As the emperor and his counsellors were still preparing their project, Theodora interrupted them and claimed :
“My lords, the present occasion is too serious to allow me to follow the convention that a woman should not speak in a man’s council. Those whose interests are threatened by extreme danger should think only of the wisest course of action, not of conventions. In my opinion, flight is not the right course, even if it should bring us to safety. It is impossible for a person, having been born into this world, not to die; but for one who has reigned it is intolerable to be a fugitive. May I never be deprived of this purple robe, and may I never see the day when those who meet me do not call me empress. If you wish to save yourself, my lord, there is no difficulty. We are rich; over there is the sea, and yonder are the ships. Yet reflect for a moment whether, when you have once escaped to a place of security, you would not gladly exchange such safety for death. As for me, I agree with the adage that the royal purple is the noblest shroud.”

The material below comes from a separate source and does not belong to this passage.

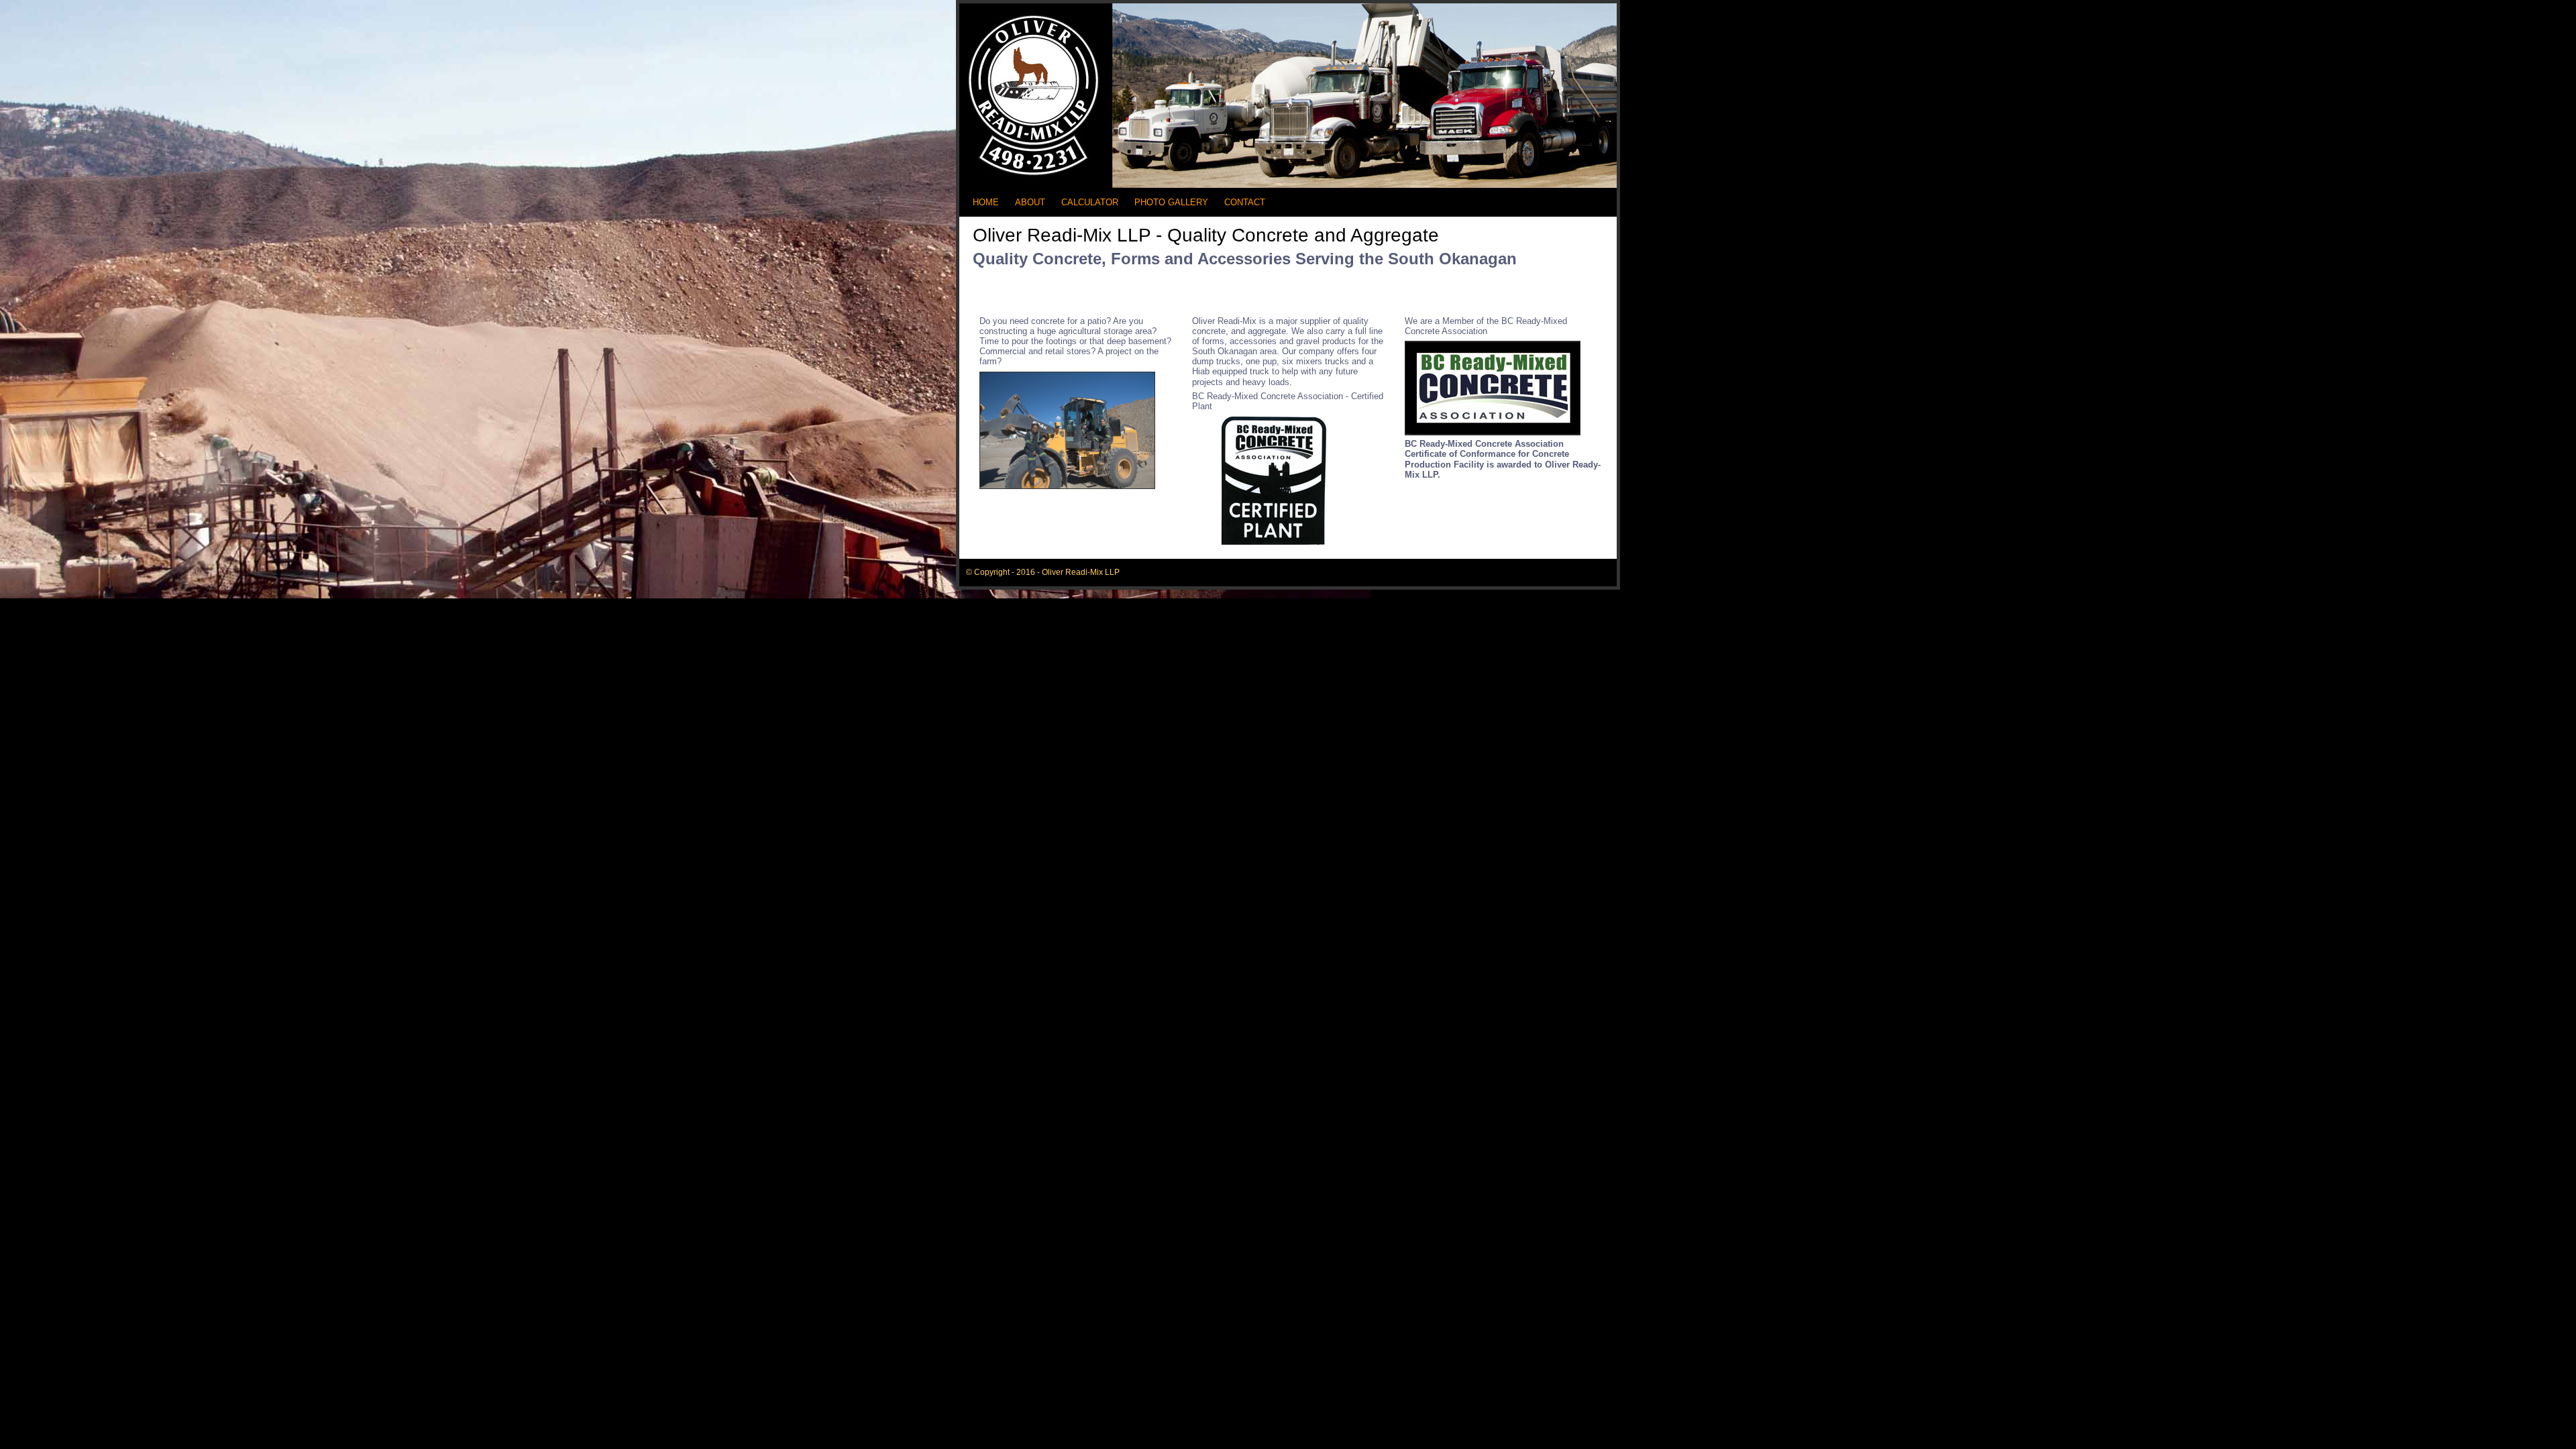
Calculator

Her determined speech convinced them all, including Justinian himself, who had been preparing to run. As a result, Justinian ordered his loyal troops, led by the officers, Belisarius and Mundus, to attack the demonstrators in the hippodrome, killing (according to Procopius) over 30,000 rebels. Despite his claims that he was unwillingly named emperor by the mob, Hypatius was also put to death, apparently at Theodora’s insistence. Interpretations that Justinian never forgot that it was Theodora who had saved his throne depend on seeing Procopius’ account as a straightforward report, and not framed to impugn Justinian with the implication that he was more cowardly than his wife.”

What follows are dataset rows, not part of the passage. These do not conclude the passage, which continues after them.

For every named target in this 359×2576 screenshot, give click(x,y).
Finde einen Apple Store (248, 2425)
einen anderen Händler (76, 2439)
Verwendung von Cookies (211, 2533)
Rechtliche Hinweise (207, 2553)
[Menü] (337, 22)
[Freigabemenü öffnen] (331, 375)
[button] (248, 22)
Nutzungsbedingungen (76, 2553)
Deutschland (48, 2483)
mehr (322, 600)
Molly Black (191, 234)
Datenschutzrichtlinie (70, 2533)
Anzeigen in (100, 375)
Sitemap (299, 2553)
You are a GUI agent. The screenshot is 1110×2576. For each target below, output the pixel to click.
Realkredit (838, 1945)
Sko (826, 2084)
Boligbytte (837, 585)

Theodora worked against her husband’s support of Chalcedonian Christianity in the ongoing struggle for the predominance of each faction. As a result, she was accused of fostering heresy and thus undermined the unity of Christendom.
In spite of Justinian being Chalcedonian, Theodora founded a Miaphysite monastery in Sykae and provided shelter in the palace for Miaphysite leaders who faced opposition from the majority of Chalcedonian Christians, like Severus and Anthimus. Anthimus had been appointed Patriarch of Constantinople under her influence, and after the excommunication order he was hidden in Theodora’s quarters for twelve years, until her death. When the Chalcedonian Patriarch Ephraim provoked a violent revolt in Antioch, eight Miaphysite bishops were invited to Constantinople and Theodora welcomed them and housed them in the Hormisdas Palace adjoining the Great Palace, which had been Justinian and Theodora’s own dwelling before they became emperor and empress.
Her influence on Justinian was so strong that after her death he worked to bring harmony between the Monophysites and the Chalcedonian Christians in the Empire, and he kept his promise to protect her little community of Monophysite refugees in the Hormisdas Palace. Theodora provided much political support for the ministry of Jacob Baradaeus, and apparently personal friendship as well. Diehl attributes the modern existence of Jacobite Christianity equally to Baradaeus and to Theodora.